James Forsyth James Forsyth

Labour’s high risk, high reward strategy on national insurance

Labour today has tried to shift the National Insurance debate from whether you should cut waste to prevent a tax rise, to whether the Tories’ sums add up. When the Tories announced their plan to avoid the worst of Labour’s NICs rise by cutting waste they made a conscious decision not to offer details on how they would make these efficiency savings. As one shadow Cabinet minister explained to me, they had no desire to repeat the experience of the James Review when they were going on Newsnight to argue the toss over individual savings. The Tories think that the argument that government can save one pound in every hundred that it spends is credible and that combined with the endorsement of two men who have advised the government on efficiency so recently is enough.

Labour is trying to use this lack of detail in the Tory plans to attack them as uncredible; back of the envelope calculations Brown called them this morning. But the problem with going after something which has no details is that there is nothing to get your teeth into, nothing to disprove.
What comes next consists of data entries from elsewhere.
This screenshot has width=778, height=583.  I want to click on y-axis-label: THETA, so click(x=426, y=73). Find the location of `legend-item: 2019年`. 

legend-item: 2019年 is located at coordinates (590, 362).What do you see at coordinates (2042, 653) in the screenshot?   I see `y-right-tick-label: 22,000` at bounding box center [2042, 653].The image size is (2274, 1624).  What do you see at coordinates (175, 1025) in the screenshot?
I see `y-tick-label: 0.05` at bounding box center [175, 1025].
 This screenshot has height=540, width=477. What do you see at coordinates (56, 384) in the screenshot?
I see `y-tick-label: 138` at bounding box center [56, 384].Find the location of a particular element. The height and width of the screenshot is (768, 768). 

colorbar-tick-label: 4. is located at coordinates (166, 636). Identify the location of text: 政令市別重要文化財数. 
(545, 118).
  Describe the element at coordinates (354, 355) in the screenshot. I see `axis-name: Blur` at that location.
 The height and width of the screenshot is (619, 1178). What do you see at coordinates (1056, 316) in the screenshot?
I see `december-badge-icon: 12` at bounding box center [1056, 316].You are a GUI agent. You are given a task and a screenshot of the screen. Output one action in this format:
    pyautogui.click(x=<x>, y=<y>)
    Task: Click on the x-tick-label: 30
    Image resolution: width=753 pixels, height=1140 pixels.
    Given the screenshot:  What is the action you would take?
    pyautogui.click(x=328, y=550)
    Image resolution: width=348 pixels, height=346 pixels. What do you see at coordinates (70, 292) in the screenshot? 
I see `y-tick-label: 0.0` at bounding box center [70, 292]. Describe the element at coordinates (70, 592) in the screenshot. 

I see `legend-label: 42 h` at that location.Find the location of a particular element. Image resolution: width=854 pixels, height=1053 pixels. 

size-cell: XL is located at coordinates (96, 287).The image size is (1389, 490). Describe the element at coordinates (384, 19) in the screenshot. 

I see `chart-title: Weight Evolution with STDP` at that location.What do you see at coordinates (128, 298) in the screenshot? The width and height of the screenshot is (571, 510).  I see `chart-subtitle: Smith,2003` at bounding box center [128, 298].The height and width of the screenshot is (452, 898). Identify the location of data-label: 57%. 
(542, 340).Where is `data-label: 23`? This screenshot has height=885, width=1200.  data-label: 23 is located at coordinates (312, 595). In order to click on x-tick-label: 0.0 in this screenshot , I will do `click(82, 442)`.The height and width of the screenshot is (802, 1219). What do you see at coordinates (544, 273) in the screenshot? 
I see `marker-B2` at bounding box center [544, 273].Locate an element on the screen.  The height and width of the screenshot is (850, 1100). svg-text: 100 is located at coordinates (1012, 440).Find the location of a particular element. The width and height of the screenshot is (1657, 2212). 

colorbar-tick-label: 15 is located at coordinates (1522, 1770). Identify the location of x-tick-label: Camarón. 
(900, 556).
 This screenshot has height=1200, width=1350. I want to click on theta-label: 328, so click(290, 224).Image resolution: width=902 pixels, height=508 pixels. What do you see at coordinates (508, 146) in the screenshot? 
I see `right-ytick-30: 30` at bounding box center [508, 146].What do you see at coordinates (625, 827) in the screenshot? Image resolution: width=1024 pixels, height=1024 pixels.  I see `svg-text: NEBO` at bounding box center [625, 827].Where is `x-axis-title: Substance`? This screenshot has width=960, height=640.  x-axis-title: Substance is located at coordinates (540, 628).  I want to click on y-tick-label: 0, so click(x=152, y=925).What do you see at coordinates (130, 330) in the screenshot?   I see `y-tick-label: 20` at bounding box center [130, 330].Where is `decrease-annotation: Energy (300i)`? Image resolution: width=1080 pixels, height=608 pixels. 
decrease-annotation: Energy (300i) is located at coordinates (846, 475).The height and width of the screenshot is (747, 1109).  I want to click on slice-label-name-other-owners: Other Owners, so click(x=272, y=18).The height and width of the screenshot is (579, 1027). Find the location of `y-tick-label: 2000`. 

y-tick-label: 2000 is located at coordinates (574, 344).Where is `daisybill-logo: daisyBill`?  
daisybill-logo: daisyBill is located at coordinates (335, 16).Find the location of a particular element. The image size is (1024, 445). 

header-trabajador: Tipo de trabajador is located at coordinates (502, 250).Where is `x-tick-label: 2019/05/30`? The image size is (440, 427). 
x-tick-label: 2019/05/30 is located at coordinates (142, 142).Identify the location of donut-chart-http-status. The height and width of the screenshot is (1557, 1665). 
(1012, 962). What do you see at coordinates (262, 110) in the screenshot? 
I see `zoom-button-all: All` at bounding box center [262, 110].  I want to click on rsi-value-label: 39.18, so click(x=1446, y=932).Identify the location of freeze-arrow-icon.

For Labour keeping this NICs debate going is a high risk, high reward strategy. If Labour loses this argument, it’ll look like a wasteful, high-tax government and those kind of governments tend not to get re-elected. The end of its own briefing note which it just blasted out to the media rather pithily sums up the current state of the debate, “Business leaders have responded to the choice put to them: would you rather cut Government waste or have a tax increase? Their answer is no surprise.”

The potential reward for them is that if they can win this exchange then they will have pulled apart what is rapidly becoming the centerpiece of the Tories’ economic plan. But judging by how things have gone today, that seems unlikely.